Atopic dermatitis is common, particularly in children, and is associated with a personal or family history of atopy. Chronic spongiosis is more prevalent than acute or subacute patterns. A follicular pattern, showing spongiosis of follicular infundibula and a sparse dermal infiltrate (follicular spongiosis), is notable.

Irritant contact dermatitis is provoked by water, detergents, and chemicals, and commonly occurs on the hands. Mild spongiosis, epidermal cell necrosis, and neutrophilic epidermal infiltration are typical histological features.

Allergic contact dermatitis is triggered by sensitization to previously tolerated contacts. Subacute, chronic, or acute patterns can emerge. The dermal infiltrate mainly contains lymphocytes and other mononuclear cells.

Discoid or nummular dermatitis is a form of chronic eczema marked by papules evolving into coin-shaped patches. Histological features vary with chronicity.

Stasis dermatitis is caused by impaired venous circulation and is common on the legs. Mild spongiosis, parakeratosis, and scale crust are typical, along with neovascularization, haemosiderin deposition, and fibrosis.

Precise diagnosis relies on clinicopathologic correlations, and pathologists should be specific while clinicians provide vital clinical data.

Differential Diagnosis and Special Considerations

When conducting a skin biopsy for hand dermatitis, special stains should be used to check for fungal elements, aiming to rule out a potential dermatophyte infection (tinea). The histopathological characteristics that define spongiosis are also present in various other skin conditions that are not traditionally categorized as 'eczema'. This complexity contributes to the challenge of defining the condition. Examples include pityriasis rosea, Gianotti-Crosti syndrome, annular erythemas, miliaria, Grover disease, polymorphous light eruptions, papular urticaria, lichen striatus, and some pigmented purpuras.

Determining the exact type of spongiotic dermatitis relies on a precise correlation between clinical and pathological information. For an accurate evaluation of the biopsy, the pathologist must be aware of the lesion's location, distribution, patient's age, and clinical morphology. Factors such as lesion type (papules, vesicles, bullae, plaques, or patches), itchiness, presence of excoriations, duration of lesions, and response to standard treatment are significant.
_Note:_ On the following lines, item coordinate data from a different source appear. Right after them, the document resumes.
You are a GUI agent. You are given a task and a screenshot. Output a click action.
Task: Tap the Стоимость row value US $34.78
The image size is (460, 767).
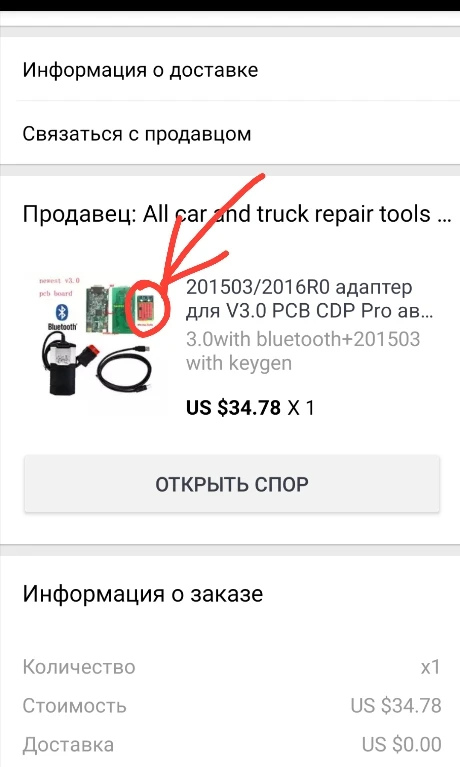tap(396, 705)
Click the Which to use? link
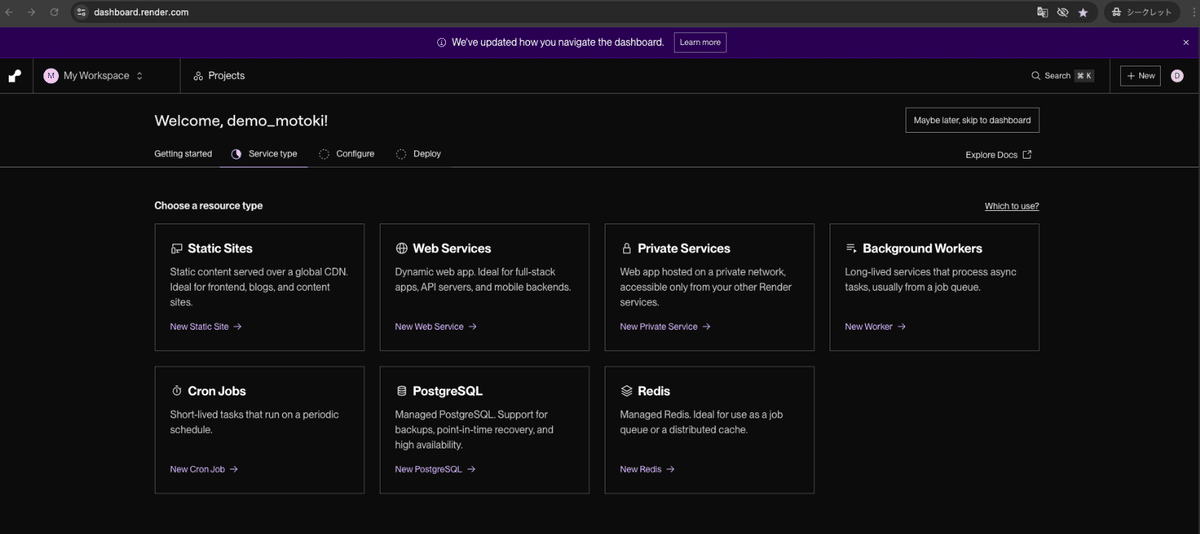This screenshot has height=534, width=1200. (1012, 206)
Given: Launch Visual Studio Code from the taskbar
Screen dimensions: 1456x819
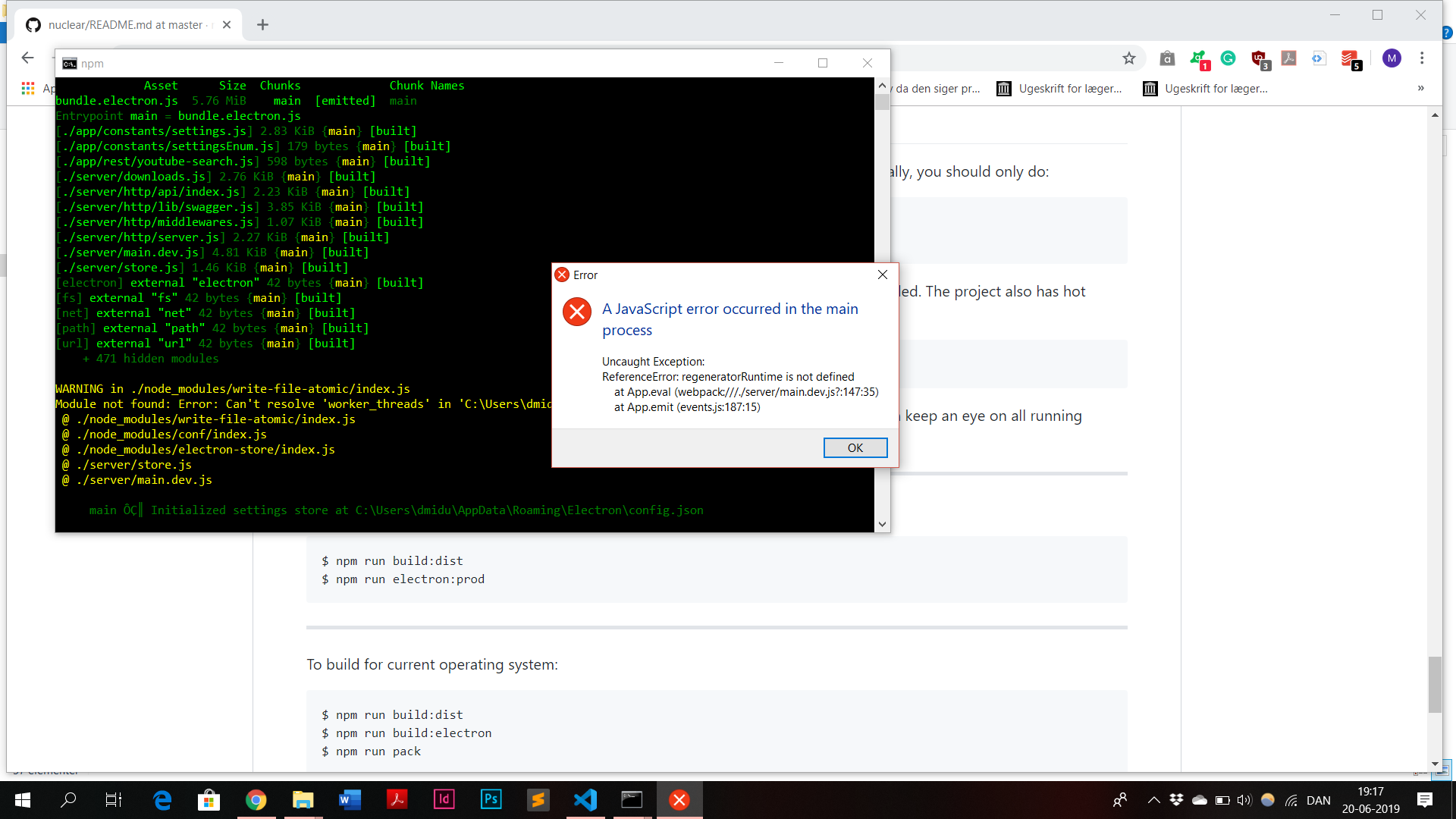Looking at the screenshot, I should 585,799.
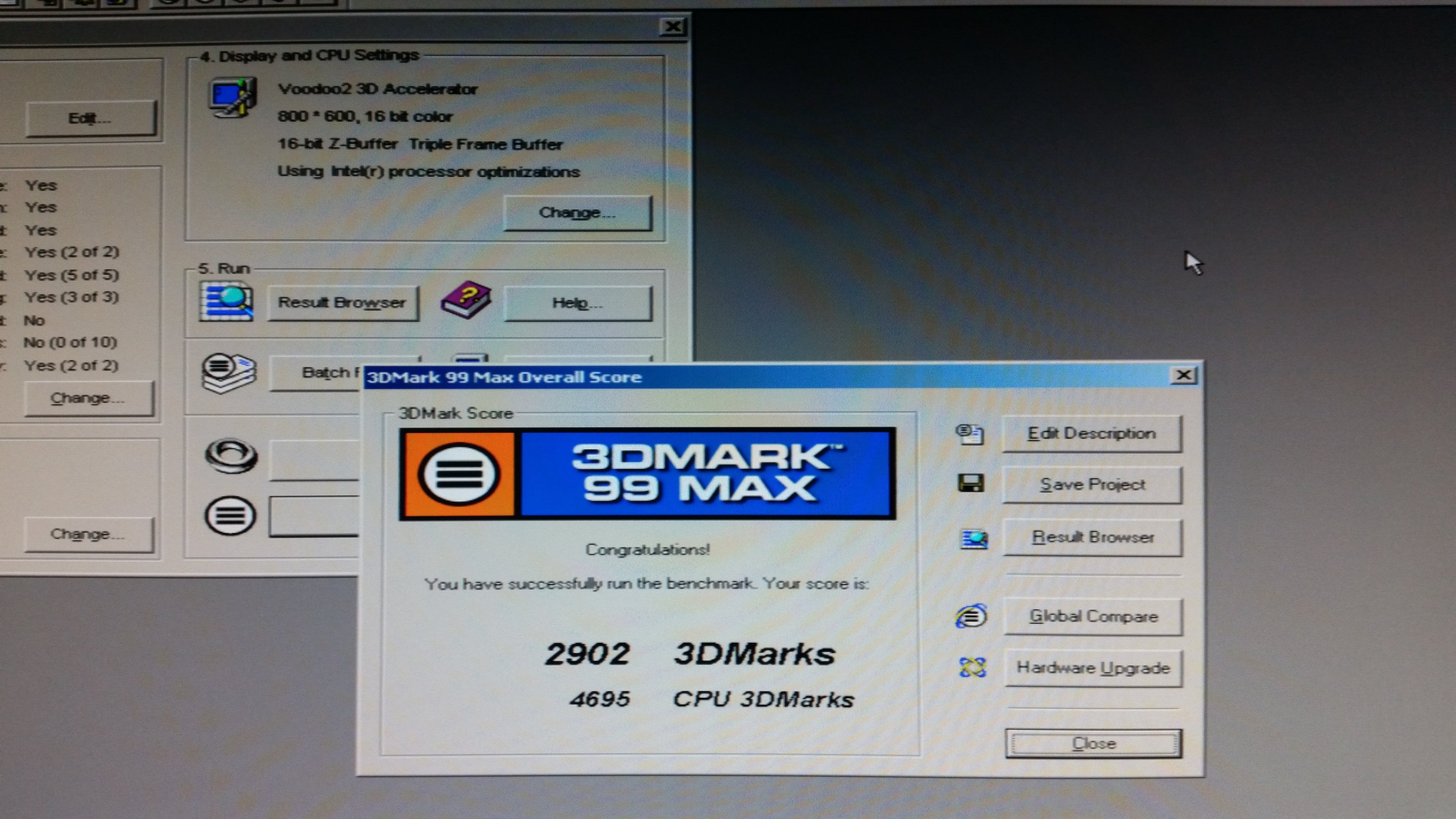This screenshot has width=1456, height=819.
Task: Click the floppy disk Save Project icon
Action: click(x=971, y=483)
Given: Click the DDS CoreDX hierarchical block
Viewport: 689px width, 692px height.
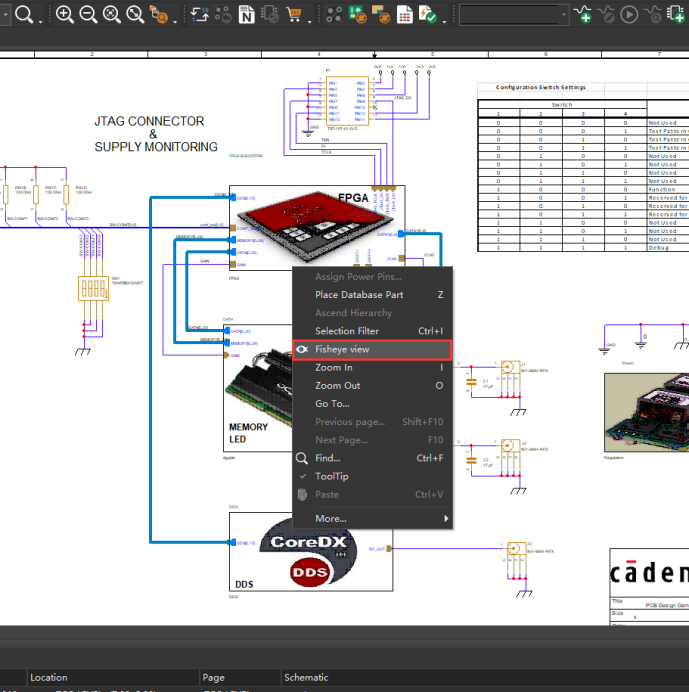Looking at the screenshot, I should click(x=311, y=552).
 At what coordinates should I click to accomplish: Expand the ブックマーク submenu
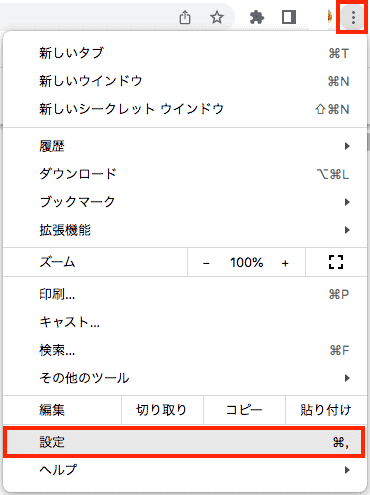click(x=185, y=202)
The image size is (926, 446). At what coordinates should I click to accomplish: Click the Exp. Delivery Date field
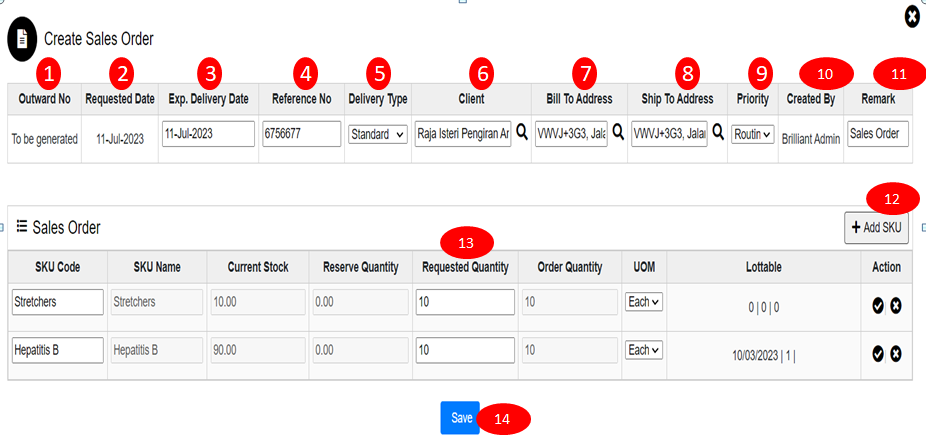[208, 134]
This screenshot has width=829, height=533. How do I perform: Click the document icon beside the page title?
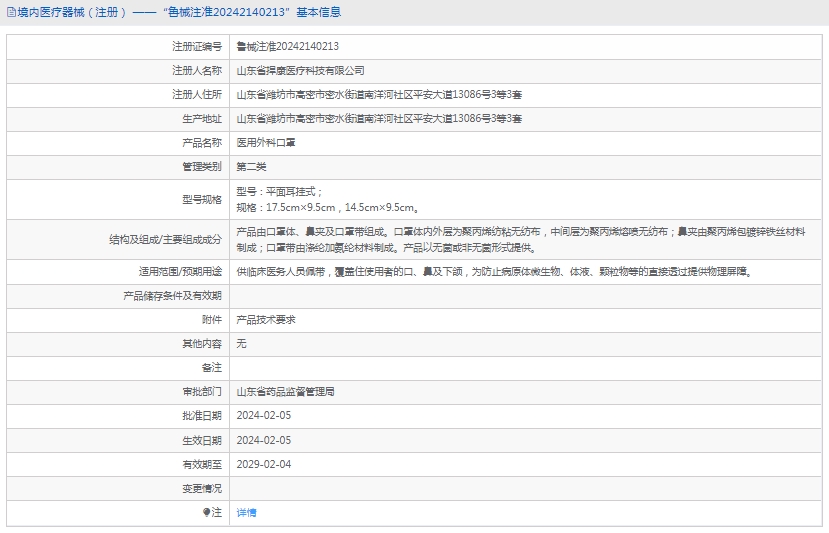pos(11,13)
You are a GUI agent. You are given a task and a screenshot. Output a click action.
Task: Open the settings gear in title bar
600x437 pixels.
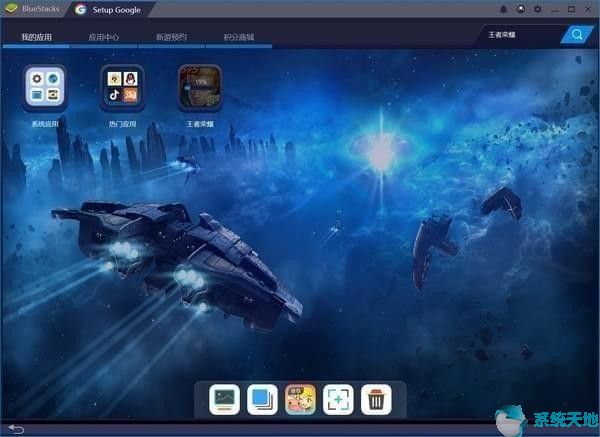click(x=538, y=9)
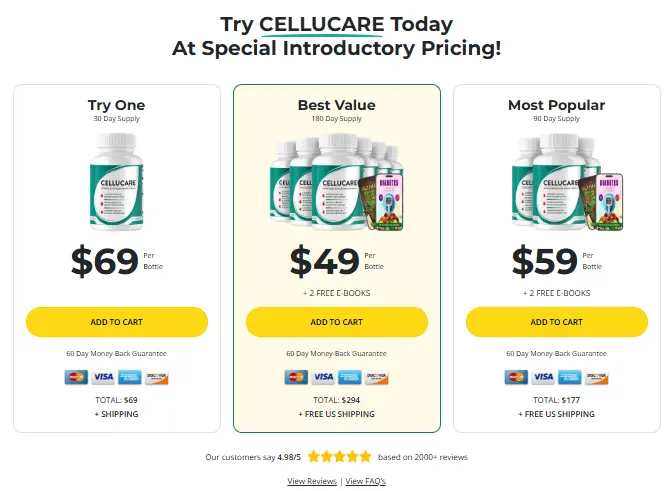Open the View Reviews link
This screenshot has width=671, height=491.
click(x=312, y=481)
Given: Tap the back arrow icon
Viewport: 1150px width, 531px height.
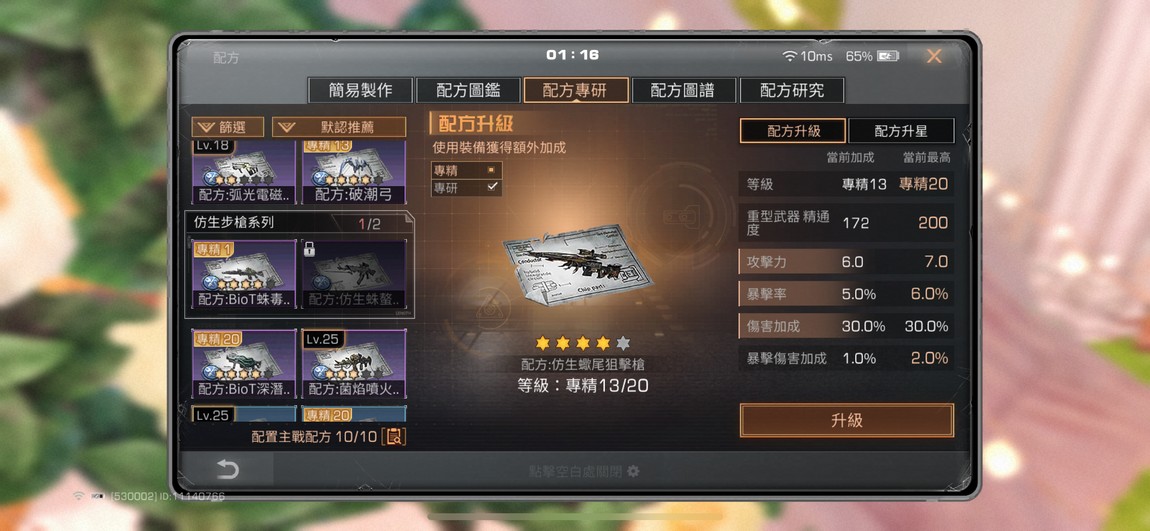Looking at the screenshot, I should [227, 469].
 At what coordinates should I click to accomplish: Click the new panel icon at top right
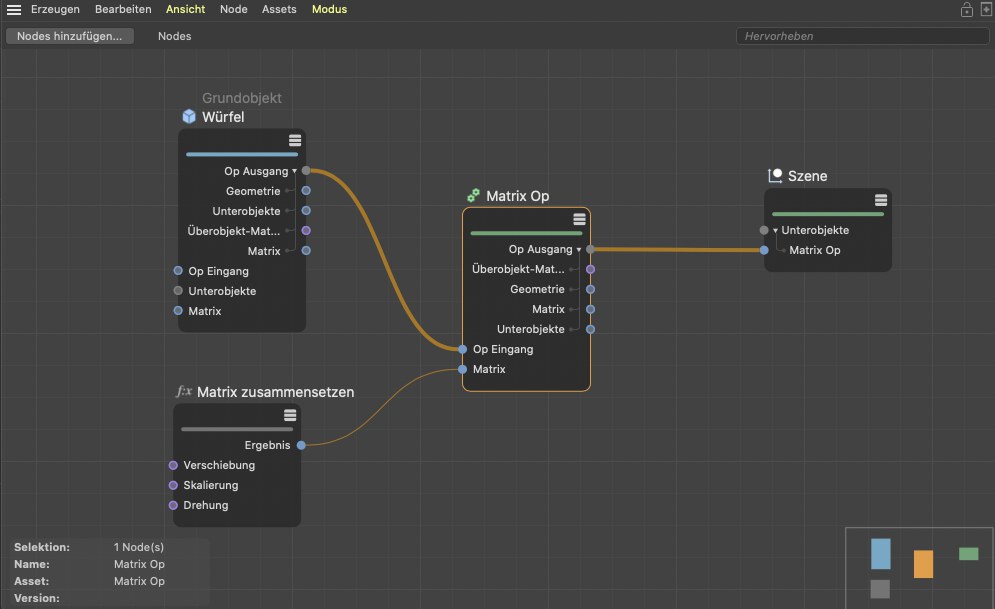pos(985,10)
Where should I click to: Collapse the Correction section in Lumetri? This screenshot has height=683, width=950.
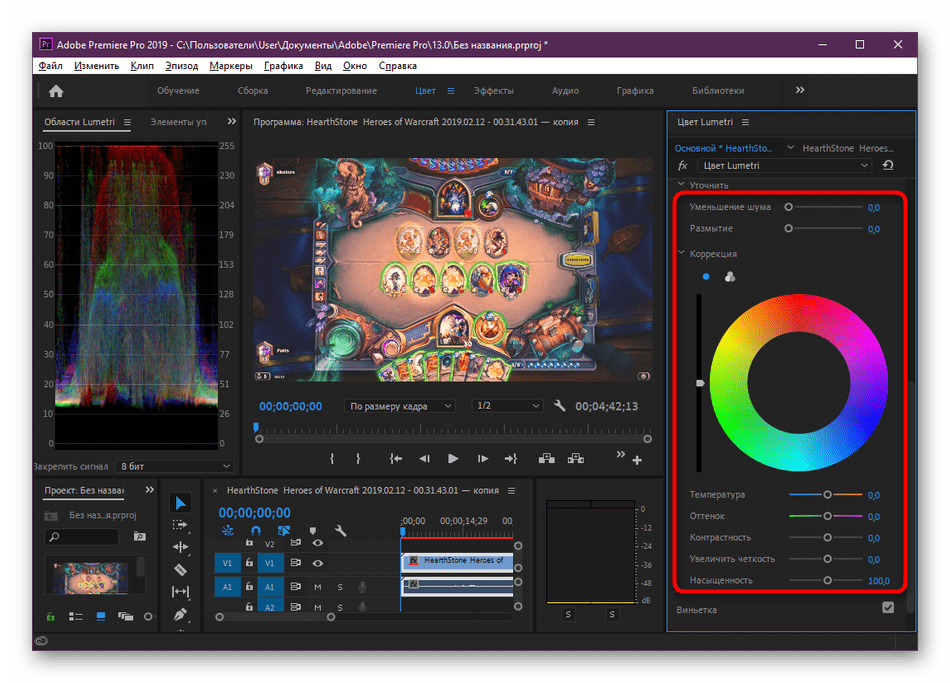[x=681, y=254]
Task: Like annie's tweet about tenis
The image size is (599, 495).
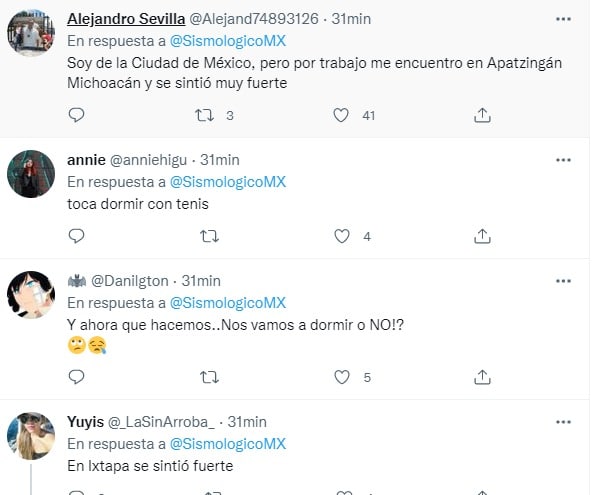Action: [x=342, y=236]
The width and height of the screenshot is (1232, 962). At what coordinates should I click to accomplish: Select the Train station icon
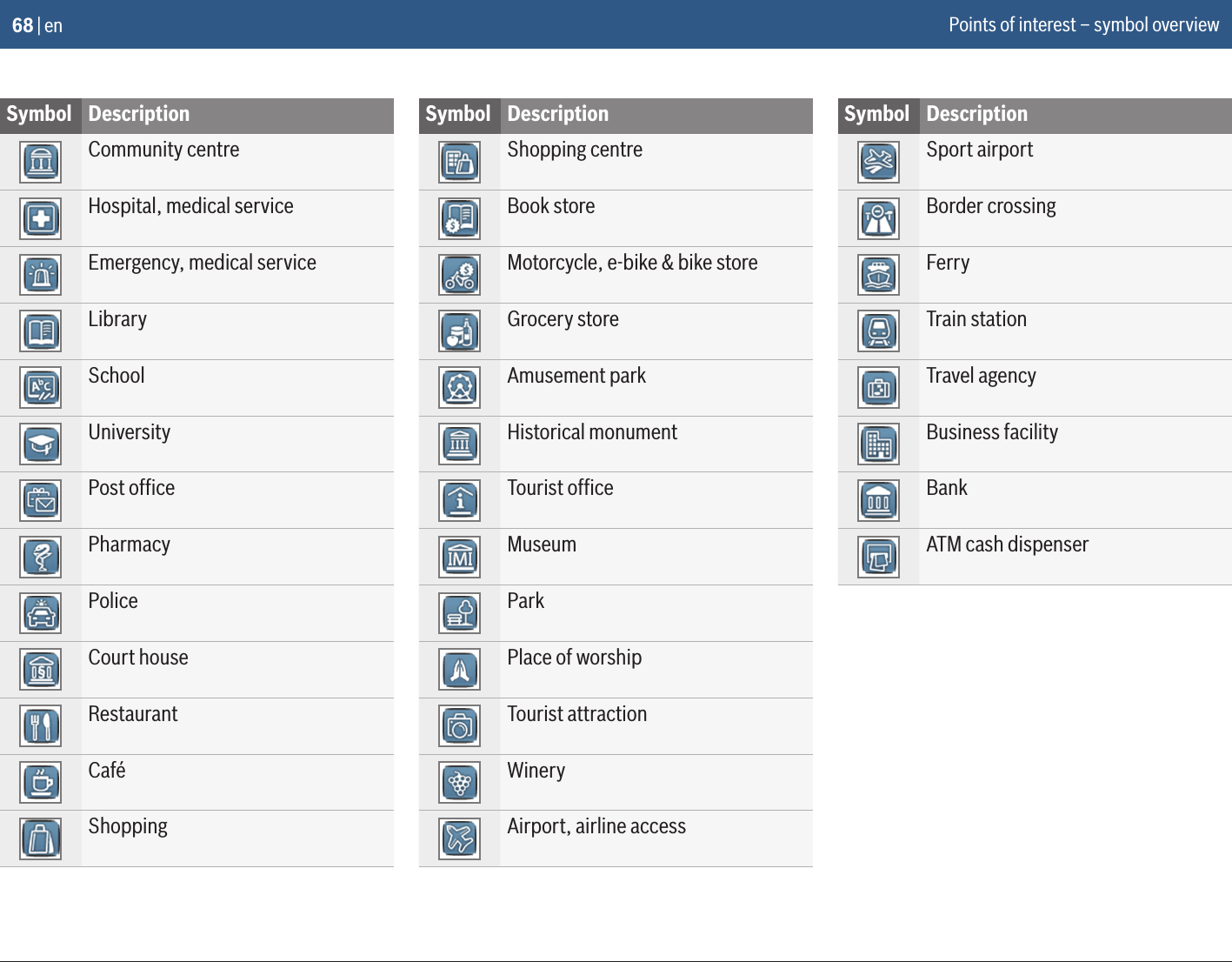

In many cases, pathologists can only diagnose a general category of 'spongiotic dermatitis, not otherwise specified'. Caution is advised when diagnosing an eruption as spongiotic or eczema if the pathological changes actually represent a different spongiotic condition. For instance, if lesions are not itchy, other diagnoses should be considered. If capillaritis is observed, it might indicate a pigmented purpura, warranting an iron stain. To exclude a dermatophyte infection, a special stain for fungal forms (such as PAS or Grocott) is advisable in most cases. When eruptions are located on extremities in younger individuals, Gianotti-Crosti syndrome is a possibility. If lesions are widespread and cause itchiness with papulovesicles, the biopsy should be examined in sections to identify conditions such as Grover disease (which displays acantholysis) or papular urticaria (characterized by numerous eosinophils between cells).

Frequently, histopathological examination does not provide a definitive explanation of the cause or origin. Pathologists should aim for specificity, while referring physicians play a vital role in offering relevant clinical details.